A more resilient approach is to give people a clear reason to travel, align attendance with spaces that can support it properly, and stay flexible when conditions change. In-person time works better when it is planned around real demand and real conditions, rather than fixed assumptions.
What workplace leaders should do now
A live event like this week’s heatwave creates a useful decision window. Organizations can use it to test whether their workplace strategy is built for the conditions they are likely to face next.
1. Review which buildings and zones are most exposed
Workplace leaders need to know which parts of the portfolio are most vulnerable during extreme heat.
That means looking beyond broad building-level assumptions and identifying the spaces that become harder to cool, harder to occupy, or more expensive to run during hot periods. Floors with high solar gain, repeated comfort complaints, poor ventilation, low occupancy despite high cooling demand, or limited flexibility should all be part of the review.
These patterns should inform future space planning, retrofit decisions and workplace investment.
2. Compare attendance patterns with comfort and energy use
High-attendance days may also be high-friction days.
If collaboration days are concentrated during periods of transport disruption or peak cooling demand, workplace teams may be creating avoidable strain on both employees and buildings.

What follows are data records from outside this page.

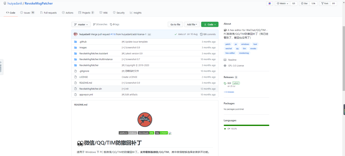Click the RevokeMsgPatcher logo image in README

point(145,120)
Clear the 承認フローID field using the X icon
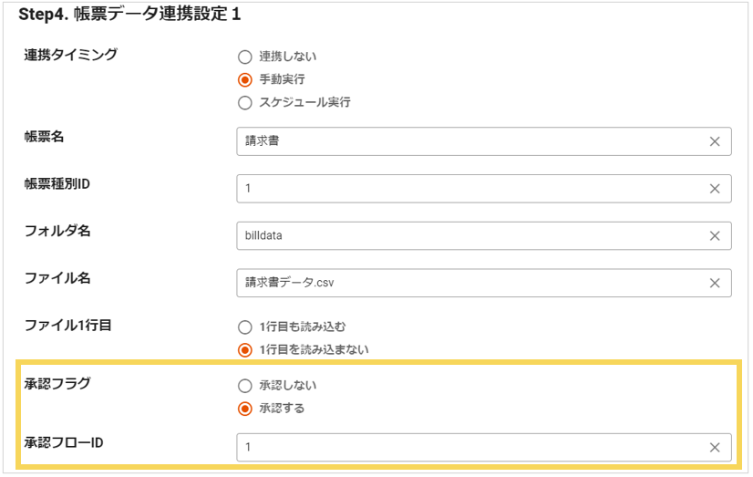The width and height of the screenshot is (753, 477). (715, 448)
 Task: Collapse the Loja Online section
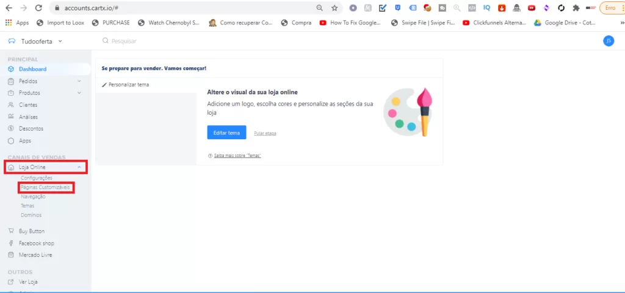point(79,167)
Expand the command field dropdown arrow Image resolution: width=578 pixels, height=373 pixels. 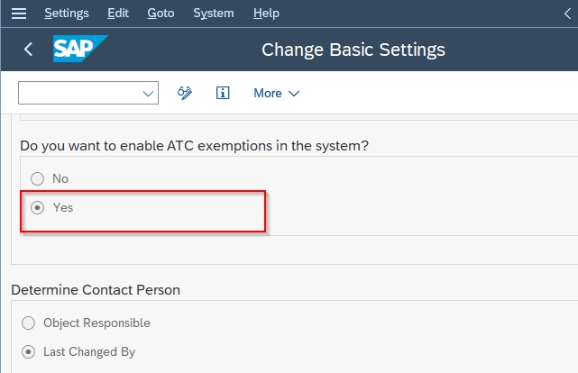click(x=148, y=93)
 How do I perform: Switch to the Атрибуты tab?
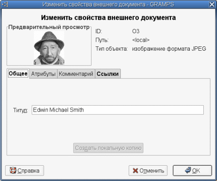[x=43, y=74]
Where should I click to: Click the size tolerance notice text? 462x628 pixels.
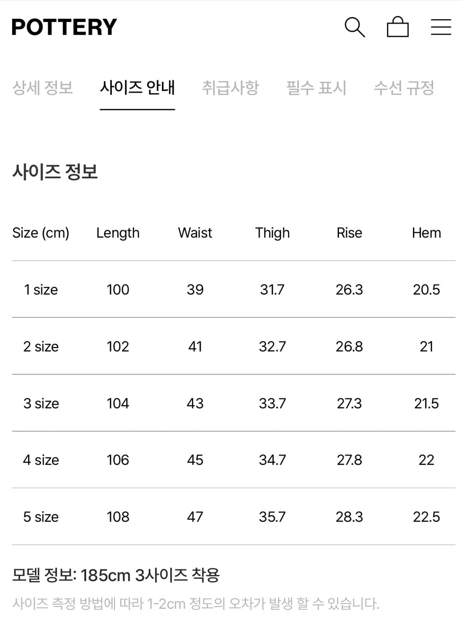pyautogui.click(x=195, y=604)
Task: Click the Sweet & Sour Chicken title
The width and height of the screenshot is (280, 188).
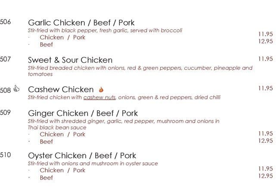Action: (x=70, y=60)
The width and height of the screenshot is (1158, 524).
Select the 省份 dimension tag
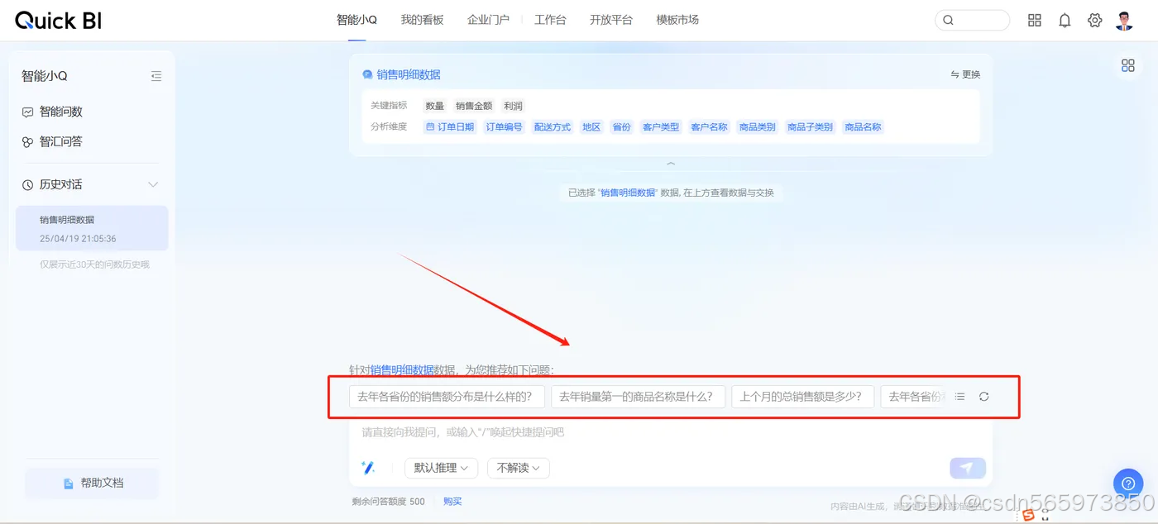coord(621,126)
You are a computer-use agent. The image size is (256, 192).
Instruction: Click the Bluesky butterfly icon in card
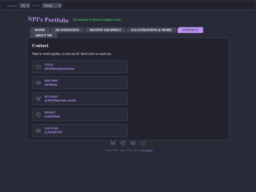[x=38, y=99]
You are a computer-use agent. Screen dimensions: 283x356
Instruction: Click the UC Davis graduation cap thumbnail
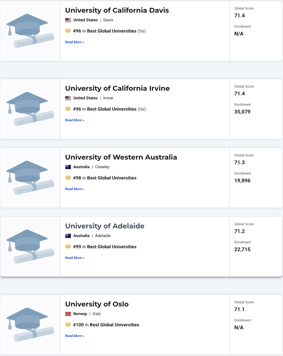30,31
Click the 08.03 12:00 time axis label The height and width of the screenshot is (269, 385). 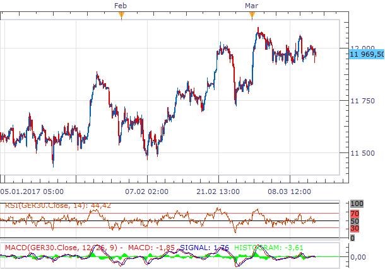tap(290, 190)
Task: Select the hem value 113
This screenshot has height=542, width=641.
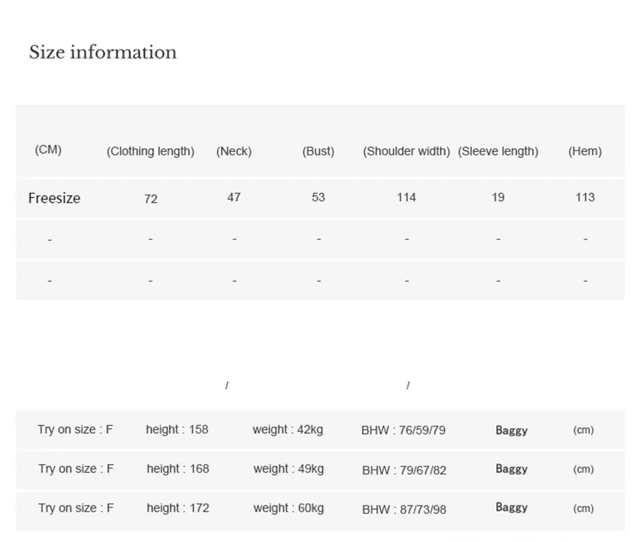Action: click(x=585, y=198)
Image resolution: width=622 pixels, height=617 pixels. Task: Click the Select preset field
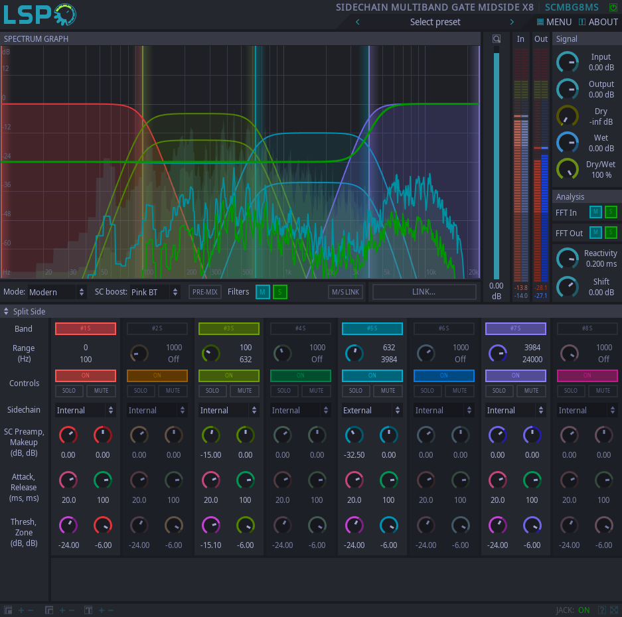tap(435, 22)
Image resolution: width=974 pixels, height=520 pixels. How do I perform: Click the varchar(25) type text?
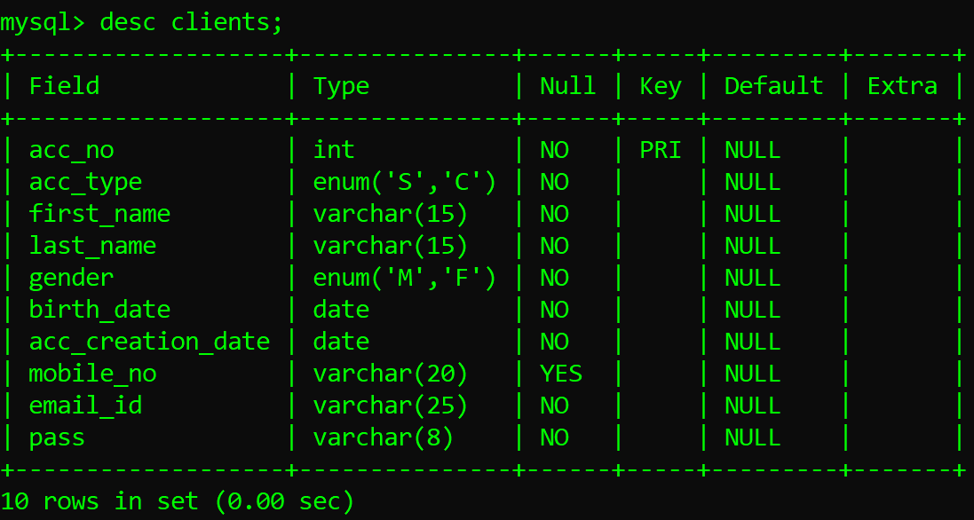(390, 406)
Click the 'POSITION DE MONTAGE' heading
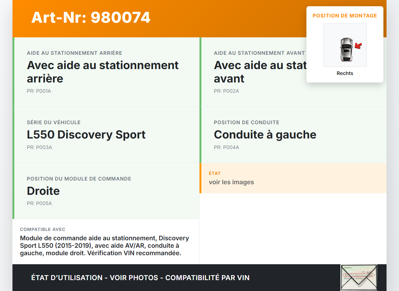The height and width of the screenshot is (291, 399). 345,16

Equally, if people are choosing to come in during hot weather because the office is more comfortable than home, that demand needs to be understood and supported.
The question is not simply how many people came in. It is whether the right spaces were available, whether the building performed well, and whether energy use translated into a better workplace experience.
3. Build heat into workplace scenario planning
Heatwaves should now sit alongside transport disruption, energy volatility and business continuity in workplace planning.
That means agreeing what changes during amber or red heat alerts. Do collaboration days shift? Are some buildings prioritized over others? Do service levels change? Should teams consolidate into cooler, more efficient zones? What employee communication is needed before people travel?
These decisions are much easier to make before a heatwave arrives than in the middle of one!
The Hybrid Occupancy Index 2025–2026
Get a data-backed view of how office usage is changing across 173 buildings and more than 300 million square feet of space, helping teams benchmark demand before disruption exposes the gaps.
This is what climate adaptation looks like in the workplace
Many climate conversations stay at the level of targets and reporting. This one is more immediate.
When a heatwave disrupts transport, strains the grid, changes attendance behavior and exposes weaknesses in office operations, it forces a more practical question for workplace leaders: how resilient is our workplace strategy when conditions change fast?
That question is becoming more urgent. If today’s heatwaves are a warning of hotter summers ahead, workplace teams cannot afford to treat extreme heat as an occasional exception. It needs to become part of how organizations plan space, manage attendance, operate buildings and support employees.
The organizations that adapt fastest will be the ones that can see what is happening across their portfolio, understand where demand is rising or falling, and make smarter decisions about space, energy and operations before disruption forces their hand.
Because the next heatwave, grid strain, or transport disruption is not a distant possibility. It is part of the operating environment workplace leaders now need to plan for.